Here’s the summary from Emily Schechter, the Google Chrome Security Product Manager:
“For the past several years, we’ve moved toward a more secure web by strongly advocating that sites adopt HTTPS encryption, and within the last year, we’ve also helped users understand that HTTP sites are not secure by gradually marking a larger subset of HTTP pages as ‘not secure.’ Beginning in July 2018 with the release of Chrome 68, Chrome will mark all HTTP sites as ‘not secure.'”
All the major browsers already have plug-ins that alert users anytime they’re visiting a non-secure (HTTP) website, but Google’s planned move will likely prompt them to incorporate the notification into their core product as well.
According to Google’s statistics, 81 of the top 100 sites (as ranked by traffic volume) already use HTTPS. In addition to that, Google reports that 68 percent of Chrome users are finding HTTPS when using Android and Windows, and 78 percent of the time when using Mac OS X, iOS, and Chrome OS. Those figures are markedly higher than they were in 2010, when an estimated 40 percent of websites were using the secure socket layer.

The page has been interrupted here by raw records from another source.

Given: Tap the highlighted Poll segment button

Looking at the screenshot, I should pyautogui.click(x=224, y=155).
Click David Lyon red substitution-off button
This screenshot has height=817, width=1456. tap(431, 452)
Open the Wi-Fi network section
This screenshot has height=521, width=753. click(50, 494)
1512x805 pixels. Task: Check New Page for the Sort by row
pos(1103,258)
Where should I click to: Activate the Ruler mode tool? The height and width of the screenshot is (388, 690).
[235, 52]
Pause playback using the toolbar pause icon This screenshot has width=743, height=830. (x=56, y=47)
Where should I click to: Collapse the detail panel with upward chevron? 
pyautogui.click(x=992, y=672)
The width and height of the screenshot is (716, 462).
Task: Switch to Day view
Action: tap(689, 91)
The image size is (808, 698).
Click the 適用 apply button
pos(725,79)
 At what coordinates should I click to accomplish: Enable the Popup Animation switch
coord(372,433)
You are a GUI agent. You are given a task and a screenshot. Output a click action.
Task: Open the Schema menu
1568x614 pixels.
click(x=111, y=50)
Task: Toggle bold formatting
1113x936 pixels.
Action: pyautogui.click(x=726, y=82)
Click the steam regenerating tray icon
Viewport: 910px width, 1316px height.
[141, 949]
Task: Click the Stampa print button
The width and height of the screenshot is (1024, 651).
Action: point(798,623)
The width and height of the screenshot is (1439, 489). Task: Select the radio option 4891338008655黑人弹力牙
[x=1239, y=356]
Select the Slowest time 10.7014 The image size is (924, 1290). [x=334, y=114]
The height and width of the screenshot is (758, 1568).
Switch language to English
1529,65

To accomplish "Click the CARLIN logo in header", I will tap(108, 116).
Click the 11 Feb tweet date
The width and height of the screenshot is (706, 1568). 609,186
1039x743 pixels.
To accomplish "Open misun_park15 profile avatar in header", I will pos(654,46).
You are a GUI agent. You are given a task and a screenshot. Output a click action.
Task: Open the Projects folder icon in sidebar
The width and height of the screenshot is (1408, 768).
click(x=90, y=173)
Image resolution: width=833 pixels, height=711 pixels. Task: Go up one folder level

If your company’s website hasn’t already made the switch, the time to do so is now. The writing is clearly on the wall, and it’s not hard to imagine that after Google begins “shaming” non-secure sites with the notification, they’ll also start implementing penalties that will hurt their position on search results pages. Even if they don’t, the persistent non-secure warnings will be enough to keep many users away, so it doesn’t matter how well optimized or SEO-friendly your site is, an increasing percentage of users may simply opt out if it’s not secure.